Excited state density matrix and energy And the most logical way to use the excitations just created in the previous example, would be to use them to compute excited density matrix and the electronic energy of the excited state. These operations can done with two more functions implemented in the "libcalculators" module - "compute_density_matrix" and "energy_elec", respectively. The computations of the excited density matrices are:
P_ex1 = compute_density_matrix(ex1,res[1]) P_ex2 = compute_density_matrix(ex2,res[1])Here, we use the ground-state MOs (given by the eigenvector matrix C - see the discussion above). This is the second argument to the function, res[1]. The first argument is the occupation matrix (MO-basis density matrix), rpresented by ex1 or ex2. The "compute_density_matrix" returns an object of type MATRIX containing the density matrix in AO basis for given excitation.
Next, the computed density matrices can be used to compute electronic energy of the system:
print "energy(GS) = ", energy_elec(res[2],F,F) print "energy(Ex1) = ", energy_elec(P_ex1,F,F) print "energy(Ex2) = ", energy_elec(P_ex2,F,F)The "energy_elec" function takes 3 arguments - the density matrix, the core Hamiltonian, and the Fock matrix. In our example, the core Hamiltonian is same as the Fock matrix (tight-binding approximation). The only difference in all calculations is that we use different density matrices.
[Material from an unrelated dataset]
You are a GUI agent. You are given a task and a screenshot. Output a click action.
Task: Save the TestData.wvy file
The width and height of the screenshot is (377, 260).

For the reference ground state calculations, we use already computed ground state matrix res[2]. For other two excitations we use the excited density matrices P_ex1 and P_ex2. Enventually, since in this tutorial we use the tight-binding approximation with density-independent Fock matrix (e.g. like in extended Huckel model), the excitation energies (differences between the total electronic energies of excited and ground state configurations) are simply the differences of the 1-electron orbital energies for the orbitals involved in the excitation.